Les restos du coeur et cette " enfoirée " de société

Comme chaque année depuis quinze ans, les Restos du Coeur viennent de lancer une nouvelle campagne nationale pour offrir un repas chaud aux plus démunis. Lorsqu'en 1985 Coluche lança son association, il ne s'attendait certainement pas à devoir servir neuf millions de repas. Il ne pensait surtout pas que les Restos du Coeur seraient encore là à l'aube du nouveau millénaire. Eh bien, cette année, non seulement son association est toujours là, mais c'est plus de soixante millions de repas qui vont être servis, soit près de sept fois plus.

C'est dire combien la misère et la détresse ont augmenté. Pour les seuls Restos du Coeur ce sont 650 000 personnes qui, après inscription et vérification de leurs revenus (moins de 5 000 F), vont se retrouver dans les files d'attente et tendre la main pour avoir un repas. Quarante mille bénévoles vont donner de leur temps et de leur travail pour les accueillir, pour panser quelque peu les plaies de ce monde malade, de cette " enfoirée " de société capitaliste qui crée sans compter des chômeurs et des démunis.

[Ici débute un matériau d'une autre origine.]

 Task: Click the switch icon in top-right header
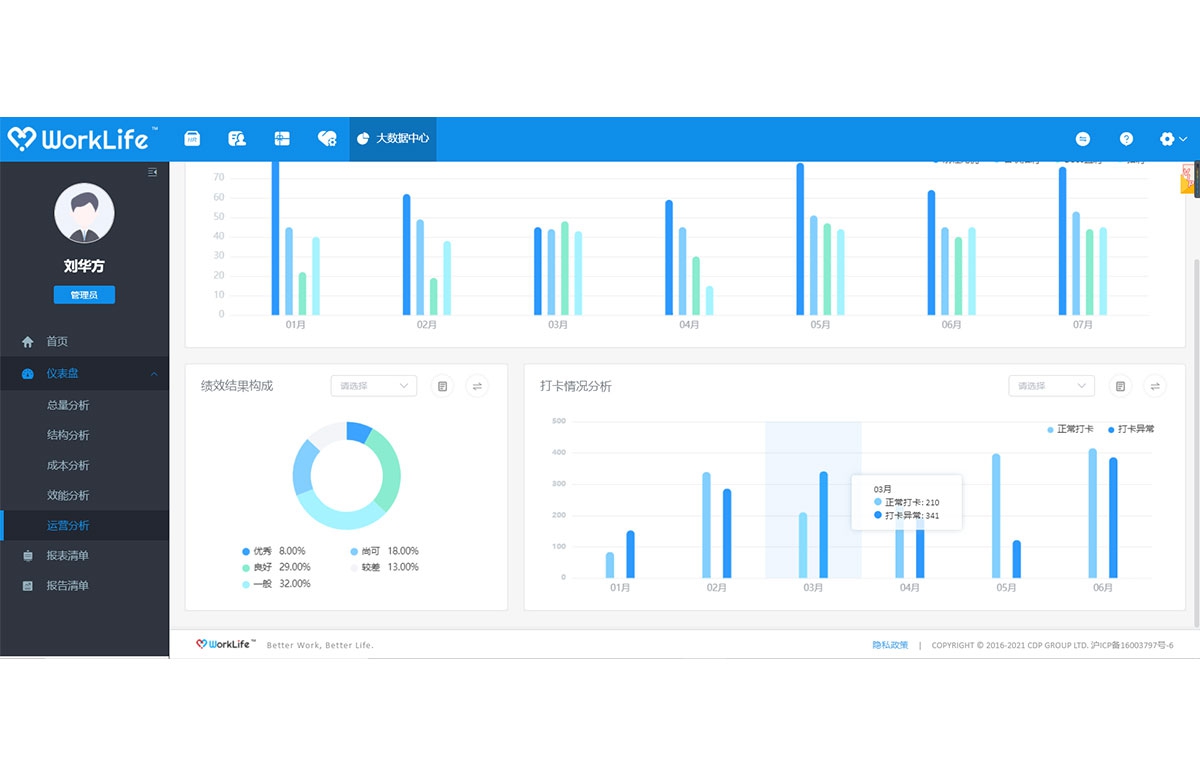tap(1083, 139)
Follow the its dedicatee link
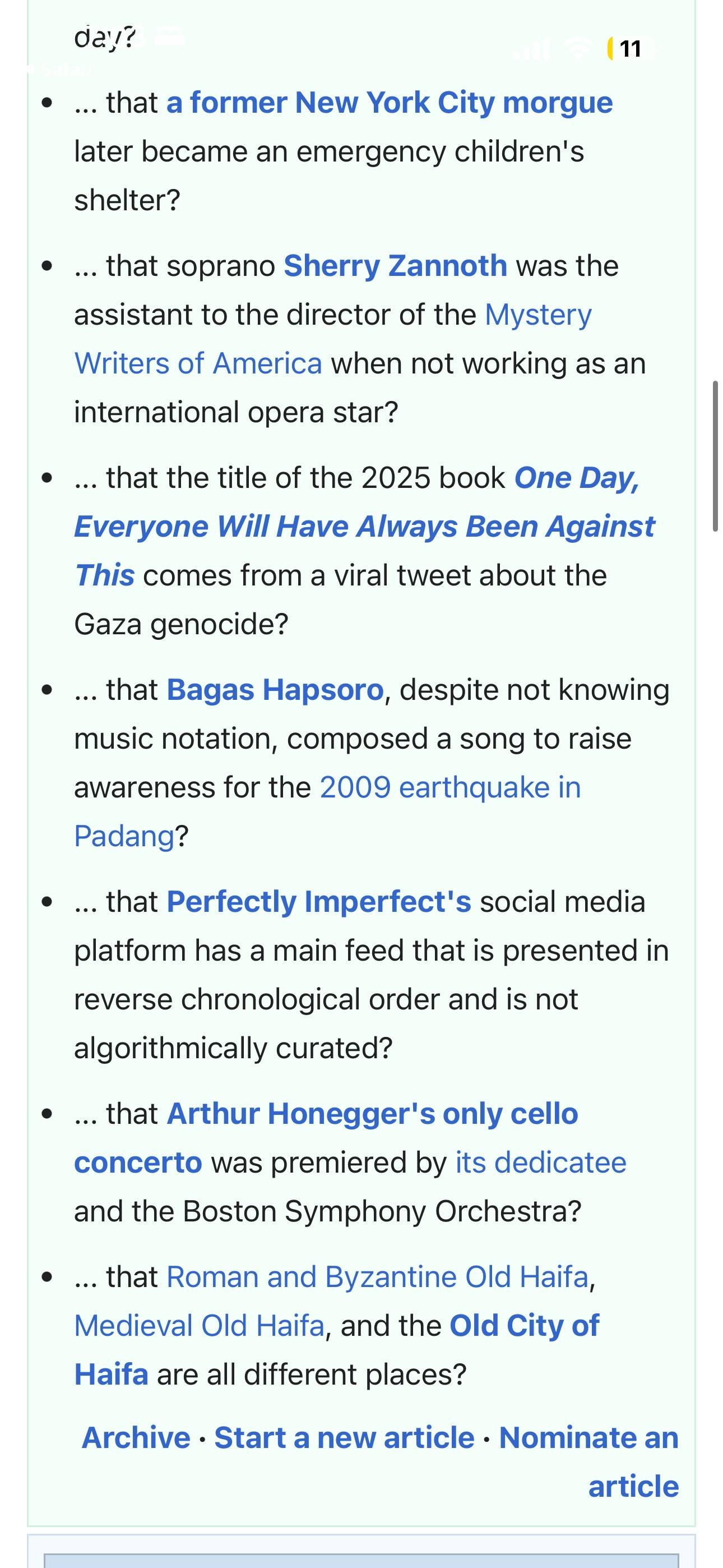This screenshot has width=723, height=1568. [x=541, y=1163]
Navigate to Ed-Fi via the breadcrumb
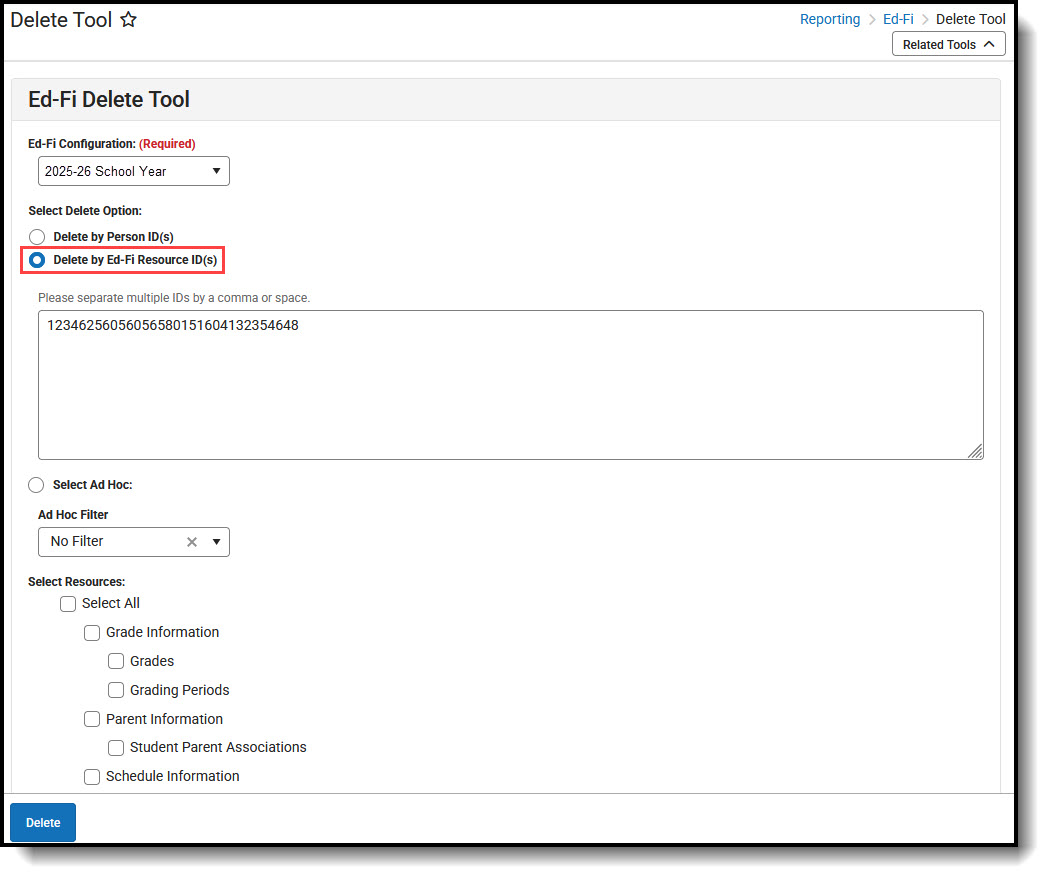 [x=898, y=19]
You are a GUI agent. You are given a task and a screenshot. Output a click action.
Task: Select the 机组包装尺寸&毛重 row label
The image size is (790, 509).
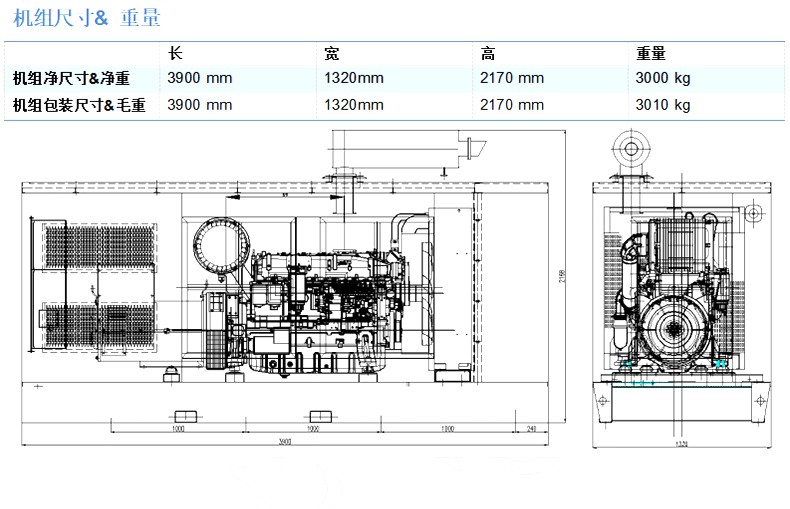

Mais les chômeurs, les démunis, les pauvres, les enfants mal nourris ne sortent pas de nulle part. Ils sont en quelque sorte planifiés par les suppressions de postes, les plans sociaux et les restrictions budgétaires. Ils sont fabriqués par les responsables de cette société profondément inégalitaire, à commencer par les patrons licencieurs.

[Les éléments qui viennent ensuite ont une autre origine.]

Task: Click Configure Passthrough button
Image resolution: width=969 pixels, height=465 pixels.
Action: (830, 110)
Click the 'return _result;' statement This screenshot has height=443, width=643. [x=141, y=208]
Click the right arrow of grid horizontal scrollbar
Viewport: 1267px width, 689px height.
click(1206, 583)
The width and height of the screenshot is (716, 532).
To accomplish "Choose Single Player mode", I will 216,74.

Combien de salariés ont-ils été licenciés par de grandes entreprises ces quinze dernières années, depuis qu'existent les Restos du Coeur ? Et ces mêmes entreprises licencient tout en maintenant leur production, par l'intensification du travail pour ceux qui restent, tout en augmentant leurs bénéfices. Dans quelques semaines d'ailleurs, on nous présentera une Bourse en fête tandis que bien des victimes de la croissance des profits n'auront droit, eux, qu'à un bol de soupe.

Et il y a bien évidemment un lien entre ces deux pôles : la richesse d'un côté, la misère de l'autre. Ces gains, cet argent, sont pris dans la poche des travailleurs, par la diminution des salaires, par l'appauvrissement d'une énorme partie du monde du travail condamnée au chômage total ou partiel. Aujourd'hui, sept millions de travailleurs sont dans l'un de ces cas.

Mais que dire aussi de ceux qui nous gouvernent et tolèrent cette situation ? Pour tous les gouvernements qui se succèdent, nourrir ou soigner les démunis n'entre pas dans leurs attributions, ou si peu. Pour eux, même les services publics doivent être rentables. La générosité publique remplace bien souvent l'Etat dans nombre de domaines : la recherche médicale, les Restos du Coeur, l'aide aux handicapés... La liste serait longue si on voulait citer toutes les associations qui doivent faire appel au dévouement et à la charité publique.

Alors, cette situation n'a que trop duré et il faudra bien qu'un jour ou l'autre on ne se contente plus de faire ou de demander la charité, mais que l'on s'en prenne à ceux qui profitent ou protègent cette société révoltante où la richesse des uns aggrave la misère des autres.